Post by PeachFreak » Sun Jun 21, 2020 7:12 pm

Scene 8: In Which Scarlet Reveals an Ill-kept Secret

The desk in Mrs. Peacock’s study was an embellished old thing—heavy, crafted by hand in what she swore was the days of the American Revolution, of which she was a card-carrying daughter. Miss Scarlet tapped her nails along its polished top before striking a few stray typewriter keys; she jolted a bit at a mighty crack of thunder. But she turned back to Captain Café with a smile, evidently trying to hide just how startled she had been.

“It’s a pretty grand old place,” the man said distantly, shrugging his shoulders. He thumbed through a book on submarines someone had left there earlier. “I was, uh, pretty excited when the Colonel invited me. It’s certainly nicer than anywhere else I’ve ever stayed. But to be honest, I do sort of get the feeling folks stick around Mrs. Peacock looking for their cut of it.”

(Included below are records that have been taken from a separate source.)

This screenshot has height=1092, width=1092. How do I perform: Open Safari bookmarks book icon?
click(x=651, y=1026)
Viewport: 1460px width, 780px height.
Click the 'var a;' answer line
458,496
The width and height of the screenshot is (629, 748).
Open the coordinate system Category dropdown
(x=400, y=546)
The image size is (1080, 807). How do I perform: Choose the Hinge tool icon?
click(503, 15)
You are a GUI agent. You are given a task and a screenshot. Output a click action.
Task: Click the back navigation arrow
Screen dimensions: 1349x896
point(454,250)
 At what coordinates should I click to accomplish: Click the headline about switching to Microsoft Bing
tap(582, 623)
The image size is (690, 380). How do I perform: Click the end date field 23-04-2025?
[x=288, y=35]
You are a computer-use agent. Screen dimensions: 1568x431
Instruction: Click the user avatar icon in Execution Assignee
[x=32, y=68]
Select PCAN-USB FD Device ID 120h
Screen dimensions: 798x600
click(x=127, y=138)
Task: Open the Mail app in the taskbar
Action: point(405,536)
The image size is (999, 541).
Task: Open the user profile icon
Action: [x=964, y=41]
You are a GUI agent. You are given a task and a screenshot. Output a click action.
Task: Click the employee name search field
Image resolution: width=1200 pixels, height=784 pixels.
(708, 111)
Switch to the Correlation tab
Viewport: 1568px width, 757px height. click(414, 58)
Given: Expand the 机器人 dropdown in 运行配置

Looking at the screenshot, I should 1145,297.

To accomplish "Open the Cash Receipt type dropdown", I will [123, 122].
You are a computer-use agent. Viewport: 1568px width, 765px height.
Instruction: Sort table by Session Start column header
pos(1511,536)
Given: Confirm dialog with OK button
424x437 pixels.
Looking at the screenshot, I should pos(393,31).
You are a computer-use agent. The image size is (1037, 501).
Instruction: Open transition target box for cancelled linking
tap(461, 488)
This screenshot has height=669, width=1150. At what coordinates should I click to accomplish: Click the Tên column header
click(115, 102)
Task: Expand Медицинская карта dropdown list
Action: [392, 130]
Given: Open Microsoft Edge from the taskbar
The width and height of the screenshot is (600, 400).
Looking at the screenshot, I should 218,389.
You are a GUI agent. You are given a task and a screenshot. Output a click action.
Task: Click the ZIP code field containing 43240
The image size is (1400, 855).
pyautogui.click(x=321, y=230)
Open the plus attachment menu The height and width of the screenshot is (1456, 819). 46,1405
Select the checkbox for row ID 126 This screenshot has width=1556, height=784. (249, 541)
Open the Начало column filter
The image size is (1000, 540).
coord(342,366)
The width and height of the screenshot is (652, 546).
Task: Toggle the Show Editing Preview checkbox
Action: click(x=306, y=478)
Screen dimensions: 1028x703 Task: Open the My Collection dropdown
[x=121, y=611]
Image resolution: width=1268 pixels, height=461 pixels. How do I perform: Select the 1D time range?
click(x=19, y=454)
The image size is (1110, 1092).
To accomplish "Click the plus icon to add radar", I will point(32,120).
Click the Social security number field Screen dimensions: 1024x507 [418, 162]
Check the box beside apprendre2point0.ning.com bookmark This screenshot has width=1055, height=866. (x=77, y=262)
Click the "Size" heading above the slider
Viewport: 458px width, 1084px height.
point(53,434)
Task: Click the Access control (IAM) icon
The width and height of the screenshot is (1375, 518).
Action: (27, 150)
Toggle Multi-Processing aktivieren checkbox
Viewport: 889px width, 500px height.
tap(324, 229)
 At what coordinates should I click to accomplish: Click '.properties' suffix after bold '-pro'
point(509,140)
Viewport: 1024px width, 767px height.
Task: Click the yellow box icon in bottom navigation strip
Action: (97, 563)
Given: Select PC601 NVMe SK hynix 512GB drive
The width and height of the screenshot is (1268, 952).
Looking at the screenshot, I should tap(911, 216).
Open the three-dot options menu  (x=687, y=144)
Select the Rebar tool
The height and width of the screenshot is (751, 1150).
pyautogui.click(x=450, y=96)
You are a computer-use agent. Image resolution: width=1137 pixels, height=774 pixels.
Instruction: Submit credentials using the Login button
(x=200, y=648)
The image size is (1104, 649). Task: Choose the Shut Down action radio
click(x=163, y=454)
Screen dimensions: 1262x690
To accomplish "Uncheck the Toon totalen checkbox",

Miss Scarlet let out a scoffing breath. “If that’s directed at me in any way, you’re mistaken, Captain. I happen to be independently wealthy. Quite fortunately.” She stood up and walked over to meet him head-on. “Scarlet Sundries and Playthings: my family’s company. We’re in leisure manufacturing. Cards, board games, chess sets. More lucrative than you might think. And keeps me quite comfortable.”

Café put his hands up in mock arrest, offering a joking smirk. “I didn’t mean anything by it. I was just observing; that’s all. I don’t put a ton of stock in this science-fiction adventure tonight. I have to imagine they’re just, you know, after Mrs. Peacock’s generosity.”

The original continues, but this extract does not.